Bactriana, India, and, it is added, China, attracted attention by their rich and singular dresses. Aurelian himself, in a chariot that had belonged to a Gothic king, accompanied by the chief magistrates, officers, and senators, closed the procession. The emperor treated Tetricus and his son as generously as Zenobia; he restored to them their senatorial rank and fortune, and gave to Tetricus the government of a district in Italy. It is related that he built a magnificent palace near Rome, and when it was finished invited his benefactor to supper. Aurelian was flattered and surprised by seeing at his entrance a picture representing the singular history of his host. Tetricus and his son being painted in the act of offering to Aurelian the sceptre of Gaul, while he gave them in return their senatorial robes. The rest of Aurelian's reign was marked by cruelty, as he governed with severity the people whom he had apparently saved from ruin. It is said, the prisons were crowded and the executioners fatigued with their work: but it is certain crime and iniquity of every kind abounded, and it was no easy thing to execute judgment and to do justly in such times. The great object of Aurelian's adoration was the sun: his mother had been an inferior priestess in the temple of the sun, and he believed that he owed his success to the favour of this imaginary god. Thus, when all the temples in Rome shone with his offerings, that of the sun received fifteen thousand pounds of gold as a proof of his devotion. His passionate idolatry would have led him to persecute the Christians, but his death prevented the execution of his designs.* In October, A. D. 274, Aurelian led his armies into the East, with the intention of renewing the war with Persia; but while he was in the neighbourhood of Byzantium he was killed under the following circumstances. He had threatened one of his secretaries with death as the punishment of his extortion; and this officer, knowing that his master rarely threatened in vain, determined to save his own life at the expense of the emperor's.
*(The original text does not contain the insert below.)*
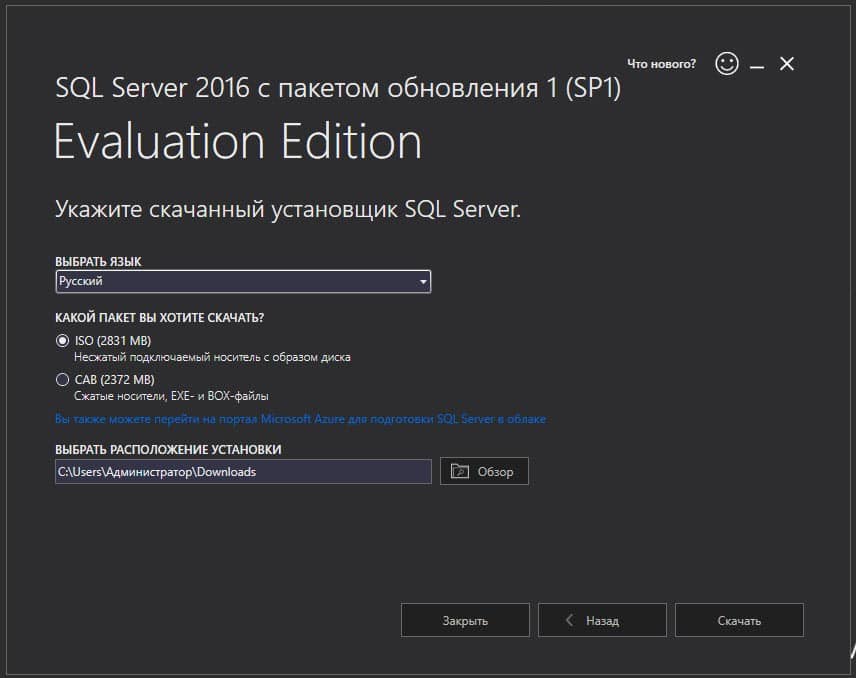
Task: Click the Скачать button to download
Action: point(739,619)

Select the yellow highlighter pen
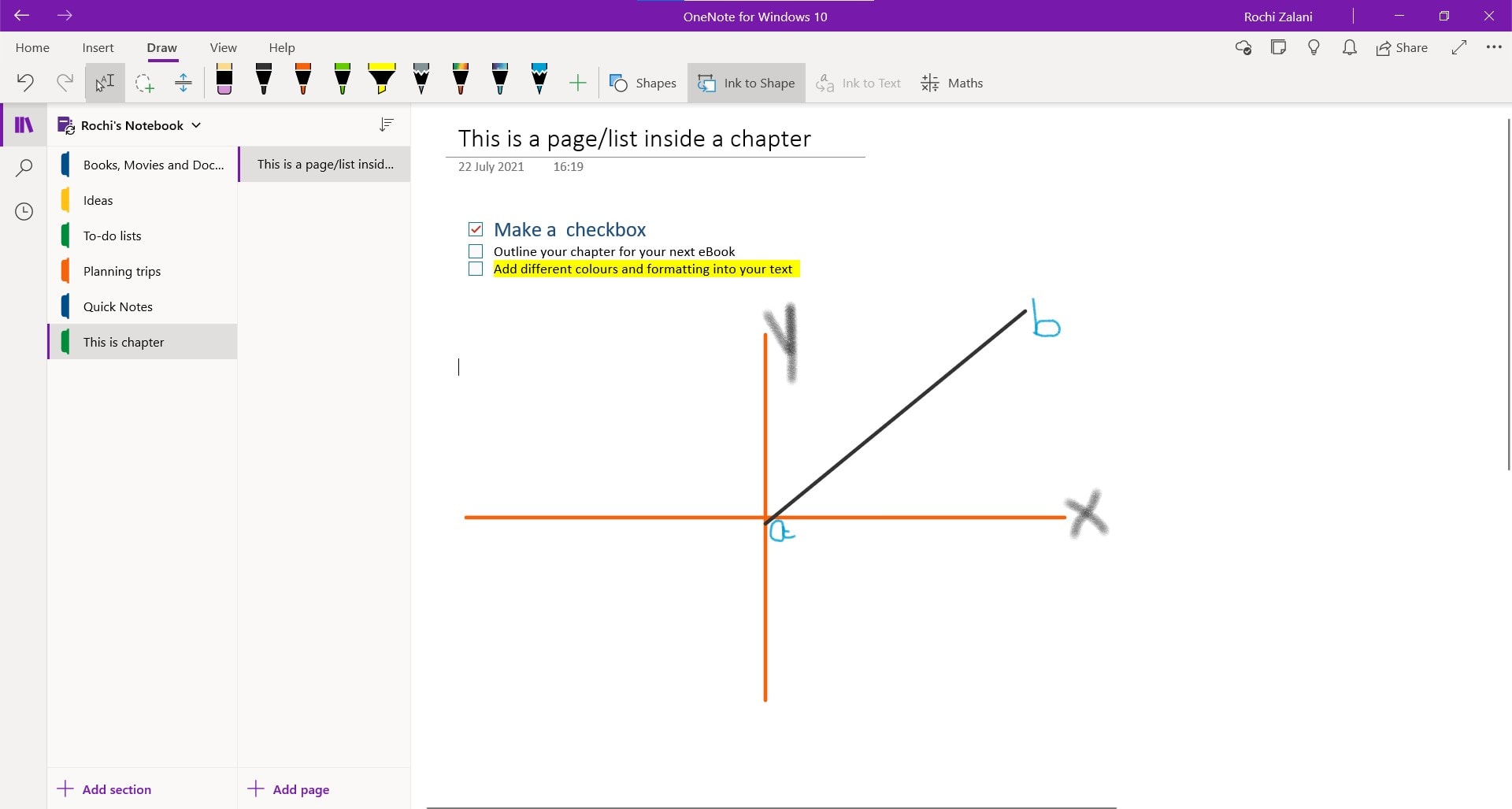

Counterfeiting Aurelian's handwriting, he drew out a long list of persons devoted to death, including the chief officers of the army; and this paper he presented to them, pretending he had accidentally discovered it.

* Aurelian had so far favoured the Christians at the time of his conquests in the East, that when they referred to him the case of Paul of Samosata, he desired the bishops to settle the matter as they thought right, and the heretic was consequently expelled.

MURDER OF AURELIAN.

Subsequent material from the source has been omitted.